Medical trials are one of science’s toughest challenges, especially when patients are too vulnerable to participate, like premature infants. That’s why human and animal scientists collaborate in research, with benefits for both human and animal life.
Professor Jim Squires is a biochemist who came to the University of Guelph 30 years ago to work in the Animal BioSciences department. His work on the metabolism of pigs has led to valuable discoveries, not only for the animals, but for humans.
We are closer to pigs
Mice and other rodents are usually used as models for human health in scientific work for a variety of reasons. However, mice aren’t good matches to humans for some key functions. Their metabolism does not resemble a human’s; we are closer to pigs when it comes to how we digest and use food.
Squires spent a lot of time working on the issue of boar taint, an offensive smell detectable in the meat of uncastrated male pigs. Scientists are working to find ways, through breeding and nutrition, to eliminate the smell without early castration. While examining boar taint compounds, they started exploring different nuclear receptors in the liver, and how they activate different genes involved in metabolism.
Squires and his team published their research in the Journal of Experimental Biology and Medicine. Dr. Doug Burrin, at Baylor College of Medicine in Houston, Texas, saw the piece and contacted Squires for his assistance.
Piglets and preemies
Baylor scientists are researching a complex issue: premature infants who required intravenous feeding for survival. Because the infants are too underdeveloped to digest food normally, nutritional solutions are given intravenously (called total parenteral nutrition, TPN) while they grow. Getting the solution’s composition just right has been a longtime problem. Preterm infants receiving the solution have a tendency to develop fatty livers and other metabolic problems.
The research on nuclear receptors in pigs was a good fit for determining exactly what in TPN was causing problems. Baylor sent components of the TPN solutions to Squires’ lab at the University of Guelph, and using cloned nuclear receptors from piglets, the Guelph team examined how the compounds affected the activity of the nuclear receptors, and what the consequences were.
They discovered it was phytosterols (plant-based molecules related to cholesterol) in the TPN solution causing the liver problems in infants. To prevent this, fish oils were substituted.
“Translation medicine” has often been both an unexpected and intended benefit of research done at the University of Guelph.
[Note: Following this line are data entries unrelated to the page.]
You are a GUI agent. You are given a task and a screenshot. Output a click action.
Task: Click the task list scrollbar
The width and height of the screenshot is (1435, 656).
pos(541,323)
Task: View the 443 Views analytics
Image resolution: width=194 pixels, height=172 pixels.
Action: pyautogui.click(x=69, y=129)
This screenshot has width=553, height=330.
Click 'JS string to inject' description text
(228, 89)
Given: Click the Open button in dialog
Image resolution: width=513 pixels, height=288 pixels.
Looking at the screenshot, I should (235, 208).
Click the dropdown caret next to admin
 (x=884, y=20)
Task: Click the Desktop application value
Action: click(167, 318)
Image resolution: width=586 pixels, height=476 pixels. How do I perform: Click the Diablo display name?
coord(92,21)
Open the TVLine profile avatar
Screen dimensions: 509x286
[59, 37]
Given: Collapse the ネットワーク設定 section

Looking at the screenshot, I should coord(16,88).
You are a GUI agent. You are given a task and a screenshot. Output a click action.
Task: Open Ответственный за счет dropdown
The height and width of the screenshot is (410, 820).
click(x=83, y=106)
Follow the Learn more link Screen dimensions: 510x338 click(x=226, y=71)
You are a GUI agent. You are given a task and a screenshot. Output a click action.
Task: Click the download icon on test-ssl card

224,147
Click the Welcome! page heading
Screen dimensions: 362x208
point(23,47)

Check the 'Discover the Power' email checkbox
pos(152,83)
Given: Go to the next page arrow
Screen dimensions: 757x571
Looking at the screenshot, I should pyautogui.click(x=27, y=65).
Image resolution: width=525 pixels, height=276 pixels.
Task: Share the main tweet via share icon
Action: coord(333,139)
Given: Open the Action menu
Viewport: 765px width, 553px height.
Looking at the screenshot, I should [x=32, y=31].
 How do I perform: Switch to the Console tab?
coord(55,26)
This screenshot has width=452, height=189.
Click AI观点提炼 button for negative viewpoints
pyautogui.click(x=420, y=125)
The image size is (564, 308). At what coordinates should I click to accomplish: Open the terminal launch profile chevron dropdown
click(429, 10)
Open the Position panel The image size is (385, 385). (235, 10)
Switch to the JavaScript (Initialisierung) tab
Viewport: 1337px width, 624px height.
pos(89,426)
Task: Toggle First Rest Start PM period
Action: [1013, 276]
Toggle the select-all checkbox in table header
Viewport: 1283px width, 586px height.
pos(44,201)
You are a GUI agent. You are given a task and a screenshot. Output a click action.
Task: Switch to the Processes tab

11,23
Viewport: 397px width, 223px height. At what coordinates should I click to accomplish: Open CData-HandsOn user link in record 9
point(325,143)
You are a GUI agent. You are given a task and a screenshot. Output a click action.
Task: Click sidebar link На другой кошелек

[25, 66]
Veterinary research by the Ontario Veterinary College at the university has resulted in breakthroughs in research on diseases shared with humans, like cancer.
“Veterinary research at the university has resulted in breakthroughs in research on diseases shared with humans, like cancer”
Professor Kees De Lange is another University of Guelph animal scientist whose work with pigs has benefits for human health. Sclerosis in heart valves is the hardening of heart valves due to the build up of calcium, cholesterol and lipids. When this occurs, a person has a 50 per cent increased chance of death related to cardiovascular disease.
“It is very difficult to study the early onset of heart disease in humans, because you can’t closely observe changes in hearts of people,” De Lange says. Mice and other rodents are once again not good models for studying cardiovascular health in humans. De Lange’s team worked with the University of Toronto to show that pigs, however, are.
Reaping what they sow
De Lange applies the research to improving animal health as well. His work looks at nutrient requirements of pigs and whether a diet can be designed to reduce the impact of disease on a pig’s metabolism.
“Clearly, with nutrition, we can increase the ability of both animals and humans to deal with stressors, like disease. It’s very exciting research,” says De Lange.